Introduction to bus grants

Rural Bus Subsidy Grant

The Rural Bus Subsidy Grant was introduced in 1998/99 and provides for additional local bus services to rural communities previously not well served. The grant is distributed to English local authorities and allocations are based on numbers living in rural area. Total allocated to authorities for 2003/04 is £48.5m. Decisions on which services to support are essentially for the local authority.

Rural Bus Challenge

The Rural Bus Challenge is an annual competition in which local authorities bid for funding for schemes aimed at stimulating innovation in the provision and promotion of rural public transport, improving quality and choice across the country. The Challenge approach enables the best ideas from local authorities to be supported. The lessons learnt at each stage of the process are being built on year on year, encouraging flexibility and availability of services to all.

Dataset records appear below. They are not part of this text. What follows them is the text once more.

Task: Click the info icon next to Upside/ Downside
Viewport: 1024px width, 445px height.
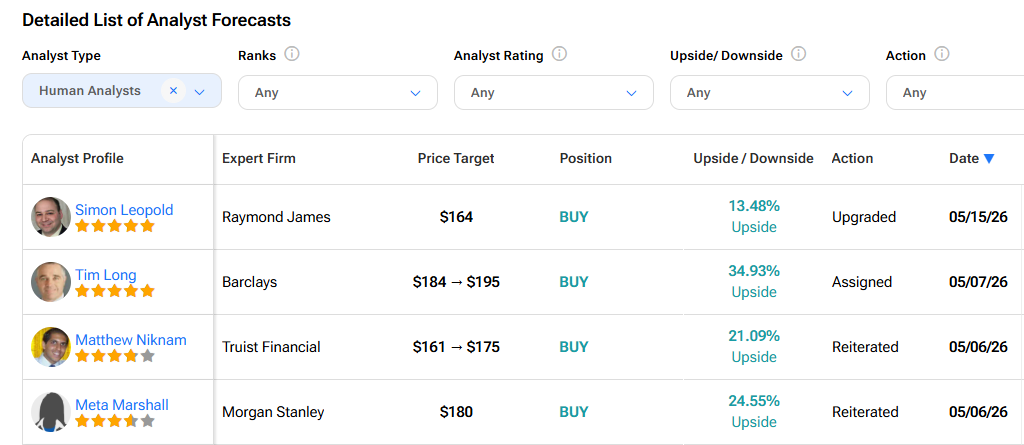Action: point(799,54)
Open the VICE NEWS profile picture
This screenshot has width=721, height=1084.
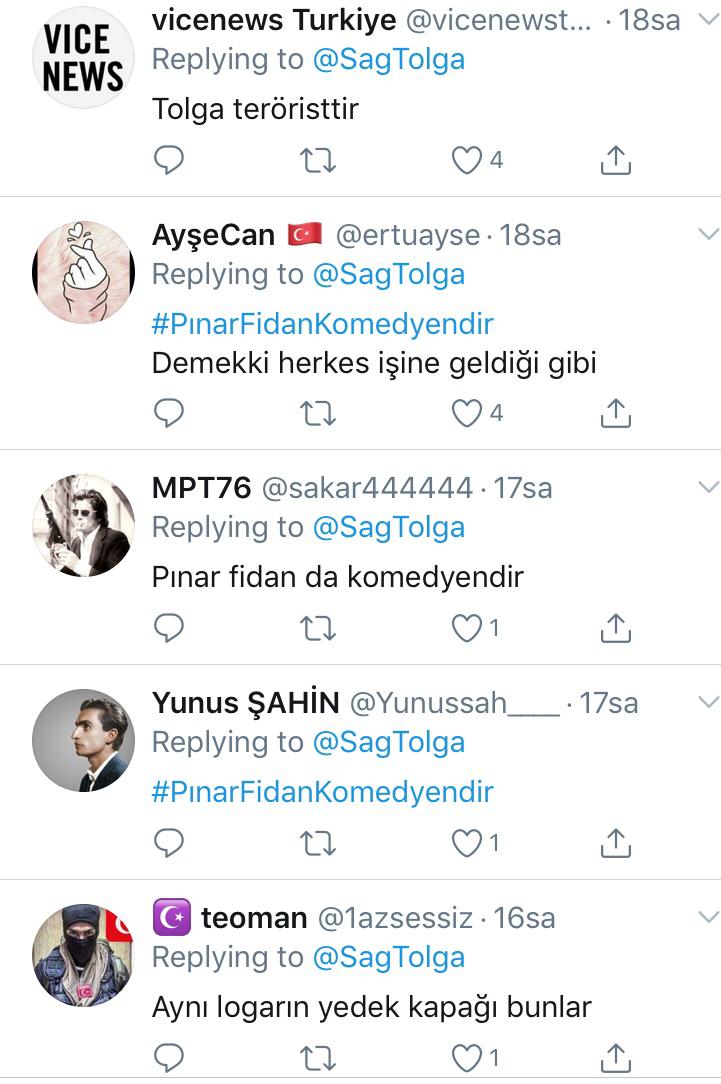click(83, 59)
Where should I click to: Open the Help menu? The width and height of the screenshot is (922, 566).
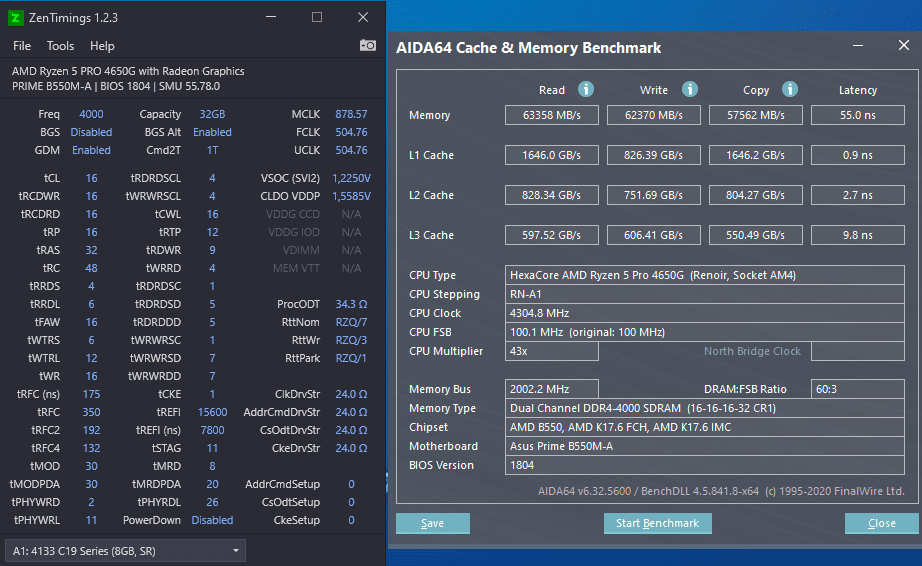pyautogui.click(x=102, y=46)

The grant can be spent in more than one year up to the total amount awarded.

Urban Bus Challenge

The Government has also introduced an Urban Bus Challenge scheme, and local authorities were invited to enter bids for the first year of UBC funding last summer. The overall aim is to contribute to regeneration of deprived urban areas by improving transport provision and to target support on areas of economic or social deprivation. Bids can be made for support for specific schemes, with DTLR funding then being awarded to the best schemes submitted. £46m has been made available for the scheme. The results of the first round were announced last November; 32 schemes were given funding totalling £15.3m. There will be another round of the competition later this year

Bus Service Operators Grant

Rates of fuel duty are a matter for HM Customs and Excise. However, you will wish to know about the bus Fuel Duty Rebate (FDR) scheme, now known as the Bus Service Operators' Grant (BSOG), under which bus operators who operate local registered bus services are already entitled to a grant, paid by this Department, to reimburse the major part of the excise duty paid on the fuel used in operating local registered bus services.

The grant was introduced under the Finance Act 1965 and is now paid under powers in the Transport Act 2000. It is available to all bus operators whose services are registered with the Traffic Commissioner and which meet the strict criteria and rules of the scheme. From 1 May 2002 the scope of the scheme has been extended to include a wider range of Community Transport Services.